Per darti un'idea, ecco il risultato del carriolon durante i lavori di body lift:
061108 paraurti ant.jpg
Come vedi, la carrozzeria si è alzata ma il paraurti anteriore è rimasto attaccato al telaio e infatti in un lavoro successivo l'ho alzato, creando delle staffe apposite. Ciò vale anche per il paraurti posteriore.
Con un body lift gli alberi e le crociere lavorano allo stesso modo dell'originale, come giustamente dici tu. Per un OR molto leggero e raro io non farei niente, per il semplice fatto che, se fai per esempio il body lift, logica vorrebbe che prendi delle gomme più grandi e quindi devi valutare se ha senso prendere altre 5 gomme e 5 cerchi da impiegare raramente.
Se invece cambi solo assetto, dato che alla fine la minima distanza da terra è sempre la stessa e cioè la pera dei differenziali, non migliori di molto la situazione. Solo mettendo gomme più grandi puoi alzare tale distanza minima. Ma puoi metterle solo se fai il bldy lift. Quindi si ritorna al punto di cui sopra...

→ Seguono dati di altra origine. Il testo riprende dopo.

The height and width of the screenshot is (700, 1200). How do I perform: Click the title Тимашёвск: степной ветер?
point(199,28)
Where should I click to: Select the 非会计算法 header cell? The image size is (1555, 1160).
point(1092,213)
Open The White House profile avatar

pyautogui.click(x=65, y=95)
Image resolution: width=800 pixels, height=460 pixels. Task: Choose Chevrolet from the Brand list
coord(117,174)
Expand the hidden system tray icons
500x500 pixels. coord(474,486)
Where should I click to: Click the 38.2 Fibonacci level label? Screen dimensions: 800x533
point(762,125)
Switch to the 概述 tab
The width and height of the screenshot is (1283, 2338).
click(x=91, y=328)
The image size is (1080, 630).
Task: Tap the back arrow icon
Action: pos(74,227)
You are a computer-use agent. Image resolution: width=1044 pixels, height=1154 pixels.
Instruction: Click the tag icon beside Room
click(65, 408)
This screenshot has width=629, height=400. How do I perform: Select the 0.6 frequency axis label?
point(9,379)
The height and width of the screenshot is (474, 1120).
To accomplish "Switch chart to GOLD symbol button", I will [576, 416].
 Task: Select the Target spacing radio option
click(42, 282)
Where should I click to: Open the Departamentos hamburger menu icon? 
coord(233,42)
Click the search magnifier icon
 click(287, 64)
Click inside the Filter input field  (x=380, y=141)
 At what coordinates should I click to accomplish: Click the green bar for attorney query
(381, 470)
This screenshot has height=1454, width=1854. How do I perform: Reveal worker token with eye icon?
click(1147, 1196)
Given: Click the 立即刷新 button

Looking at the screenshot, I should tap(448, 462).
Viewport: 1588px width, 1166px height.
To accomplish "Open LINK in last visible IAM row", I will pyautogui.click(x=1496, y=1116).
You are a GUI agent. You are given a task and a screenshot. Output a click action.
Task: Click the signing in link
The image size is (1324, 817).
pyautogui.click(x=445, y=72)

Giusto per curiosità, eccoti uno degli spessori utilizzati per il body lift (freccia rossa) nell'ultimo supporto posteriore dx della carrozzeria, la zona è tra il paraurti posteriore e il serbatoio gasolio (freccia verde).
061108 spessore post.jpg
Beninteso, tutto ciò valeper il disco 300, penso che il td5 abbia qualche differenza!